ABI, prestiti a famiglie e imprese in crescita del 2,7%
(Teleborsa) - Continuano a crescere i prestiti concessi dalle banche a famiglie ed imprese. Secondo l'ultimo rapporto mensile dell'ABI, nelo mese di aprile, l’ammontare dei prestiti ha registrato una crescita del 2,7% su base annua, confermando la variazione registrata il mese precedente e proseguendo il trend iniziato a marzo 2025.
Per le famiglie è il sedicesimo mese consecutivo di incremento con un +2,7%, mentre per le imprese è il decimo mese consecutivo di crescita con un +2,8%.
La raccolta indiretta, cioè gli investimenti in titoli custoditi presso le banche, ha presentato un incremento di 98,8 miliardi tra marzo 2025 e marzo 2026 (42,8 miliardi famiglie, 16,5 miliardi imprese e il restante agli altri settori, imprese finanziarie, assicurazioni, pubblica amministrazione).
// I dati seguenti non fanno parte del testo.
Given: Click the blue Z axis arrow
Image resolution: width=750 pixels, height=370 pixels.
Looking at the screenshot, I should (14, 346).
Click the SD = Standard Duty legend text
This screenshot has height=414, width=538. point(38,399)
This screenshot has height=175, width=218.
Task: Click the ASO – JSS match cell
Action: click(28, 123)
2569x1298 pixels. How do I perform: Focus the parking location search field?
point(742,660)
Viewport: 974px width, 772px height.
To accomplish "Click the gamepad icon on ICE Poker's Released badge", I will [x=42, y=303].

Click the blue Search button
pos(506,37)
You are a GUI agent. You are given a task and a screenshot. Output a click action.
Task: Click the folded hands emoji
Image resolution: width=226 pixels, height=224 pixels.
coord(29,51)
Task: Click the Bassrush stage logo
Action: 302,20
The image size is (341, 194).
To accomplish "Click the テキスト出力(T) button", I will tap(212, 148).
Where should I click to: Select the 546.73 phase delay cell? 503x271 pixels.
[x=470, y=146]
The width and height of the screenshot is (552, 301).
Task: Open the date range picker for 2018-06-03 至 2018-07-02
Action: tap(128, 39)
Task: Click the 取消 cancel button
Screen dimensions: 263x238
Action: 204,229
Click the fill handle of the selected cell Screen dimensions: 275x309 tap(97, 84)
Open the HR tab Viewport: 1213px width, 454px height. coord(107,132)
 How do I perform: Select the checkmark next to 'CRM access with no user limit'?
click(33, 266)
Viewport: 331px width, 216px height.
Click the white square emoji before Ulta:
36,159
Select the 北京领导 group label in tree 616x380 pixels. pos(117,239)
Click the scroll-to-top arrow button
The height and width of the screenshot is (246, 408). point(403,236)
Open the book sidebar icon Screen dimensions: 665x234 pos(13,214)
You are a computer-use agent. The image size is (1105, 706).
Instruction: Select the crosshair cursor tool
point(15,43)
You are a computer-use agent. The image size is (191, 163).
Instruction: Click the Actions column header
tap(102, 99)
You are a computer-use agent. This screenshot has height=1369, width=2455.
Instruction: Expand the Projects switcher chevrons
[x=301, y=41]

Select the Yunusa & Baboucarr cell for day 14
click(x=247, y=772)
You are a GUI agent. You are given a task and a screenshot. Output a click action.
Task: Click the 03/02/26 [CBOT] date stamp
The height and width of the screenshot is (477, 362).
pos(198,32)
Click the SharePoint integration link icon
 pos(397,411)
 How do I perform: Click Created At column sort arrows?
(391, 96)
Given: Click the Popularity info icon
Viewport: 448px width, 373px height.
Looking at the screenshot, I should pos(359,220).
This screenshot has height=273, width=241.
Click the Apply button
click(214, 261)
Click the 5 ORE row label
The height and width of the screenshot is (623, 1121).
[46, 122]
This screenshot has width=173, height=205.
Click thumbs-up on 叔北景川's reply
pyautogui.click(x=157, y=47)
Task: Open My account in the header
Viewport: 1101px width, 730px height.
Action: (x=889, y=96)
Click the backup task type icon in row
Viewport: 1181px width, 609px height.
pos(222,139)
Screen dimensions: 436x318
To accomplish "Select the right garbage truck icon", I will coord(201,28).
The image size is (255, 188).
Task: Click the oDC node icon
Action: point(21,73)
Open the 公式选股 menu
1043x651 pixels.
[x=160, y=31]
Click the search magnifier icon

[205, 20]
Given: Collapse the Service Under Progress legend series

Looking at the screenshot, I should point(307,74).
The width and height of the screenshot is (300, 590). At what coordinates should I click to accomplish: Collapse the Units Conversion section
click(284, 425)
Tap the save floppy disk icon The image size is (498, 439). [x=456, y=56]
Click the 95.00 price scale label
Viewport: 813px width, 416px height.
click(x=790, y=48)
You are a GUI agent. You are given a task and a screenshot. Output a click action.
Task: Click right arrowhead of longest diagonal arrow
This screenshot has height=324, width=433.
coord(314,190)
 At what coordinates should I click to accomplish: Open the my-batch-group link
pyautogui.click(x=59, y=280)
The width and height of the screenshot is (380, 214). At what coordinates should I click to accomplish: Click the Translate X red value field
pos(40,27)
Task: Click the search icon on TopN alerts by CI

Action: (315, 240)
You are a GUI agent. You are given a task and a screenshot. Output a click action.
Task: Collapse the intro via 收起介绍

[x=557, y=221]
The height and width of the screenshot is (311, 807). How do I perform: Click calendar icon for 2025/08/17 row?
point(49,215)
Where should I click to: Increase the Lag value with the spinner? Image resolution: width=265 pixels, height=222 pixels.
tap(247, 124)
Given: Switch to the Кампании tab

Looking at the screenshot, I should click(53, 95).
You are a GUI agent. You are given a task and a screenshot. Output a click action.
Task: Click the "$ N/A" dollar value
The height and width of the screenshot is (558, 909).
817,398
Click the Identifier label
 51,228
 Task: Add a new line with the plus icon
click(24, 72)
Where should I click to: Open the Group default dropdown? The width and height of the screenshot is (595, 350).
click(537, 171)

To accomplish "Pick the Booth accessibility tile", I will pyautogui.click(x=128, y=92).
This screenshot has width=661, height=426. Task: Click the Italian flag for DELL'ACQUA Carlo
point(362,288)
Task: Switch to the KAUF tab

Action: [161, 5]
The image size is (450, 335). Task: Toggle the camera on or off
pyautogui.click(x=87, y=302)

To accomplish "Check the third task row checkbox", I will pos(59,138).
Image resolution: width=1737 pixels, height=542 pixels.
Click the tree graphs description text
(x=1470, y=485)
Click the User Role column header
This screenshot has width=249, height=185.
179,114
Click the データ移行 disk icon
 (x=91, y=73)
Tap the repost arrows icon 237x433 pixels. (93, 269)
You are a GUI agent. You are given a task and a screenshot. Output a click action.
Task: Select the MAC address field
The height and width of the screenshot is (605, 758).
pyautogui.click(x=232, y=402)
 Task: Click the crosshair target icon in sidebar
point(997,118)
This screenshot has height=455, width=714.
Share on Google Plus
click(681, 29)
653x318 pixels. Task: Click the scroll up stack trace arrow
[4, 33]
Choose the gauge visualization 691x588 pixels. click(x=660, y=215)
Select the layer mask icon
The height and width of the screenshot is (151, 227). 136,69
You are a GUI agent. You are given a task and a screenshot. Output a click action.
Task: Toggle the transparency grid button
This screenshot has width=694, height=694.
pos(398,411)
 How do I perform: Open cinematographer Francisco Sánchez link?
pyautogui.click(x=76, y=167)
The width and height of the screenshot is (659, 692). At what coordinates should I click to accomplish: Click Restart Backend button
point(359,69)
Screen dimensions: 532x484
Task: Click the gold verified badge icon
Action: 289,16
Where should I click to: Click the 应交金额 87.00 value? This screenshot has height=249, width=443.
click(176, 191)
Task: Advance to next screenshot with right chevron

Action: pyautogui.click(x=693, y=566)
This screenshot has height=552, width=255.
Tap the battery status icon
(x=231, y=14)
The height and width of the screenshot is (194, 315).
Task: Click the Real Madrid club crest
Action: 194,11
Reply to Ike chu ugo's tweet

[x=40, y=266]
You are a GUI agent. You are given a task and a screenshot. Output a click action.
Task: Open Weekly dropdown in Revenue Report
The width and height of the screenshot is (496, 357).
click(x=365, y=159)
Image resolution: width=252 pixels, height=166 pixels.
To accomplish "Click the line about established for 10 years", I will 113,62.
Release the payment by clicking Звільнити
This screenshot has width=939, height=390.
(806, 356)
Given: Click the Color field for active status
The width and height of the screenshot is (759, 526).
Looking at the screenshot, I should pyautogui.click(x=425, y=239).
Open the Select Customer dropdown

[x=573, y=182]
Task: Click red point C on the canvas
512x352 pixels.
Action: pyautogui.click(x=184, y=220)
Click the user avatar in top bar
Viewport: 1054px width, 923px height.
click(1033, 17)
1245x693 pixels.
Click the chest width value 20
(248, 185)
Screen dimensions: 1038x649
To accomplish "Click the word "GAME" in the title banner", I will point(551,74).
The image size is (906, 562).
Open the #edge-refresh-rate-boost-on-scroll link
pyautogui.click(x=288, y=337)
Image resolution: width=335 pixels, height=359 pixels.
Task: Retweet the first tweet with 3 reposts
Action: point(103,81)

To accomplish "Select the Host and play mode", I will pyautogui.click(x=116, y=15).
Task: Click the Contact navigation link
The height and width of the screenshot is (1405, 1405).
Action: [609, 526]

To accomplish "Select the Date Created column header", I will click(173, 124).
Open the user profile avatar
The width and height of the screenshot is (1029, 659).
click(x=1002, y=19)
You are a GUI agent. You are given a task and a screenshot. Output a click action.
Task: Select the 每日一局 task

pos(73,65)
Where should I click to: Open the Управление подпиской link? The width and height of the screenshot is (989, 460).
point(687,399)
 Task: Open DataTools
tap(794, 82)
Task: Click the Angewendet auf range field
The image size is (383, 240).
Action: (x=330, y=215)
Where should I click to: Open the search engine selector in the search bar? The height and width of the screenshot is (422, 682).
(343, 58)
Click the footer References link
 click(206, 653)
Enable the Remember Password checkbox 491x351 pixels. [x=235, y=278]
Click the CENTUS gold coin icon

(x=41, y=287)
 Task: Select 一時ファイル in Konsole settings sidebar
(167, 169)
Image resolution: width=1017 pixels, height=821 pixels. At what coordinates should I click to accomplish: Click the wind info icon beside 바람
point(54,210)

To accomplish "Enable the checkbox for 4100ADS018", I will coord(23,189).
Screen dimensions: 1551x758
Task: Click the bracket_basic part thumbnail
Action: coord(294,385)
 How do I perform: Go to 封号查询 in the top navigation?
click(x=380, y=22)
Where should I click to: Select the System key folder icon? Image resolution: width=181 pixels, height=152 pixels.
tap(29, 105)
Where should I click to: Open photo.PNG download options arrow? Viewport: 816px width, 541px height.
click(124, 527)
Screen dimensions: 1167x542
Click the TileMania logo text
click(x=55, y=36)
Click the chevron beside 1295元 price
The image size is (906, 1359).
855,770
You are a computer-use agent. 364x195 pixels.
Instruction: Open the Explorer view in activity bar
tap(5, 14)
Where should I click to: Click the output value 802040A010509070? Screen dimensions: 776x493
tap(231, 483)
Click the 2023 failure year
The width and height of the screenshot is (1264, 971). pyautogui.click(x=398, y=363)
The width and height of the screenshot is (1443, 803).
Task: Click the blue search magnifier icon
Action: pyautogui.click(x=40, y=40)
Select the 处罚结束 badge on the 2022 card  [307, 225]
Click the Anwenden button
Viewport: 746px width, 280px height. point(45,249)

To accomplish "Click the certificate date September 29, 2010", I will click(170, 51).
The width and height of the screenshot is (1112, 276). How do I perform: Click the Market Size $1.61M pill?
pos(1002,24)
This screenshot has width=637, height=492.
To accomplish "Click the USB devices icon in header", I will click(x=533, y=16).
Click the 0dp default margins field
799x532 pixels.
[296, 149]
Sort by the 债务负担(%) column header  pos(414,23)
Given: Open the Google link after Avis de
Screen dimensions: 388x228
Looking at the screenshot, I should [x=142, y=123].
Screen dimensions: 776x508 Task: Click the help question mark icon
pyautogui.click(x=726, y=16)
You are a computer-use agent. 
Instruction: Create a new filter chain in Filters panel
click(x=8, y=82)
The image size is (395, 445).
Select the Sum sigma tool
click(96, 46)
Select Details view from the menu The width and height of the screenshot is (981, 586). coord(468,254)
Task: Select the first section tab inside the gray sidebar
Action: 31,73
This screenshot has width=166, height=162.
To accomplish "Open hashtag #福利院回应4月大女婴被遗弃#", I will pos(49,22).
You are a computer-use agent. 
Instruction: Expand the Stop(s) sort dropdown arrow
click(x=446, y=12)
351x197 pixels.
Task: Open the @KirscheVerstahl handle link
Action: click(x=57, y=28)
La raccolta diretta complessiva (depositi da clientela residente e obbligazioni) è risultata in aumento del 2,9% su base annua, proseguendo la dinamica positiva registrata da inizio 2024 (+2,6% nel mese precedente).
In particolare, i depositi sono cresciuti del 2,7% su base annua (+2,5% il mese precedente). La raccolta tramite obbligazioni è aumentata del 4,1% rispetto ad un anno prima (+3,5% nel mese precedente).
Quanto ai tassi praticati, quello medio sul totale dei prestiti (quindi sottoscritti negli anni) è stato pari al 4,02% (+3 centesimi rispetto al mese precedente), mentre il tasso medio sulle nuove operazioni di finanziamento alle imprese si è attestato al 3,62% (+24 centesimi rispetto al mese precedente; 5,45% a dicembre 2023) e quello medio sulle nuove operazioni per acquisto di abitazioni è stato pari al 3,43% (+6 centesimi rispetto al mese precedente; 4,42% a dicembre 2023.
Sul fronte della raccolta, il rendimento delle nuove emissioni di obbligazioni bancarie a tasso fisso è stato del 2,73%, mentre il tasso medio sul totale dei depositi (certificati di deposito, depositi a risparmio e conti correnti), è stato lo 0,65% (invariato rispetto a marzo 2026 Il tasso sui conti corrente, che non hanno la funzione di investimento e permettono di utilizzare una moltitudine di servizi, ad aprile 2026 è stato lo 0,29% (invariato rispetto a marzo 2026).
A marzo 2026 i crediti deteriorati netti (cioè l’insieme delle sofferenze, inadempienze probabili ed esposizioni scadute e/o sconfinanti calcolato al netto delle svalutazioni e degli accantonamenti già effettuati dalle banche) ammontavano a 26,9 miliardi di euro, da 27,7 miliardi di dicembre 2025 (31,3 miliardi a dicembre 2024). Rispetto al loro livello massimo, 196,3 miliardi raggiunti nel 2015, sono risultati in calo di oltre 169 miliardi. I crediti deteriorati netti rappresentavano l’1,28% dei crediti totali. Tale rapporto era inferiore rispetto a dicembre 2025 (1,32%; 1,51% a dicembre 2024; 9,8% a dicembre 2015).